As illustrated in FIGS. 3A-3D, alternative layouts of the guide holes 9 in the tester head 40 are also within the contemplated scope of disclosure. Generally, the tester head 40 may include a plurality of (e.g., three or more) guide holes 9. The guide holes 9 may be located in each of the four quadrants. Alternatively, one of the guide holes 9 may be located on the first dividing line DL1 and the remaining guide holes 9 (e.g., the two or more remaining guide holes 9) may be located in two symmetrical quadrants opposite the distance sensor 20 on the first dividing line DL1. Alternatively, one of the guide holes 9 may be located on the second dividing line DL2 and the remaining guide holes 9 (e.g., the two or more remaining guide holes 9) may be located in two symmetrical quadrants opposite the distance sensor 20 on the second dividing line DL2.

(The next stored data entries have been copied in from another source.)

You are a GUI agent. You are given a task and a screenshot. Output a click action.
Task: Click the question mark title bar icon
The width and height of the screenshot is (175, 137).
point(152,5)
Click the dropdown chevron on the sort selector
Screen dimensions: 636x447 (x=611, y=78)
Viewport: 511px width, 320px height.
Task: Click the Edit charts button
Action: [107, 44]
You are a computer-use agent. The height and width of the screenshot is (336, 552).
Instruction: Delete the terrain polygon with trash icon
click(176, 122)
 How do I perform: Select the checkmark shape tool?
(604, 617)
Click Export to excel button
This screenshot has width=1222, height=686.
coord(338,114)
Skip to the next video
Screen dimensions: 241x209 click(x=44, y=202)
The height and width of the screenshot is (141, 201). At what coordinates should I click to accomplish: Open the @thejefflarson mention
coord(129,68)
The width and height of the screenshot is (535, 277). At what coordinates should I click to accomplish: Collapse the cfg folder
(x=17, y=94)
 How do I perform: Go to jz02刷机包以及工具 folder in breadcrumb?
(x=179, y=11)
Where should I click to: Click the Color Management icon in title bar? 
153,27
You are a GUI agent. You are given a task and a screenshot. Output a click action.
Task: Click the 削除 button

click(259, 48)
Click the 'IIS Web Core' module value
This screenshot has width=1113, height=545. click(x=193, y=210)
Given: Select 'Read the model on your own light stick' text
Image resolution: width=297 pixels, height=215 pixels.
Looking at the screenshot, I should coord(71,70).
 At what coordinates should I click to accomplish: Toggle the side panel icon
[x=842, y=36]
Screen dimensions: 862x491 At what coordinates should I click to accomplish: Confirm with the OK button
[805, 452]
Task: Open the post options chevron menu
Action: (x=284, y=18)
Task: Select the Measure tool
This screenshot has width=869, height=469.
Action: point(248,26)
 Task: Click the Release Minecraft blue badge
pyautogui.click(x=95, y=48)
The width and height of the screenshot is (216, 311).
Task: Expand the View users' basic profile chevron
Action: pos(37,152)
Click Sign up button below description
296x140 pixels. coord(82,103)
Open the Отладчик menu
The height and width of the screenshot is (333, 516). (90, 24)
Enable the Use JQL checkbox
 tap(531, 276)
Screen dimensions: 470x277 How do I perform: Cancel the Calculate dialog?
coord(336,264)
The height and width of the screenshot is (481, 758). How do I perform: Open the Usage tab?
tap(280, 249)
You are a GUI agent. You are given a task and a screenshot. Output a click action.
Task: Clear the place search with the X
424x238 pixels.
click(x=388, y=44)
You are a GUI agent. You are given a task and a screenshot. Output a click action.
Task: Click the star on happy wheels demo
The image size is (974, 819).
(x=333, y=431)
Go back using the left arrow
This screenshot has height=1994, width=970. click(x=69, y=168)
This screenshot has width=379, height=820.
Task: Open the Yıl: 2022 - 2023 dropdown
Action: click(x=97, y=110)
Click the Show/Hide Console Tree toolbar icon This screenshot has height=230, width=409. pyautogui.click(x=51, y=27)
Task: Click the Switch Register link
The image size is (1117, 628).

FIG. 3A is a plan view of a first alternative layout of the distance sensors 20 and guide holes 9 on the bottom surface 40s of the tester head 40 according to one or more embodiments. In the first alternative layout, one of the distance sensors 20 is located in each of the first quadrant 40A, second quadrant 40B and fourth quadrant 40D. One of the guide holes 9 is located on the first dividing line DL1 between the second quadrant 40B and the third quadrant 40C, and one of the guide holes 9 is located in each of the first quadrant 40A and the fourth quadrant 40D.

FIG. 3B is a plan view of a second alternative layout of the distance sensors 20 and guide holes 9 on the bottom surface 40s of the tester head 40 according to one or more embodiments. In the second alternative layout, one of the distance sensors 20 is located in each of the first quadrant 40A, second quadrant 40B, third quadrant 40C and fourth quadrant 40D. One of the guide holes 9 is located on the second dividing line DL2 between the third quadrant 40C and the fourth quadrant 40D, and one of the guide holes 9 is located in each of the first quadrant 40A and the second quadrant 40B.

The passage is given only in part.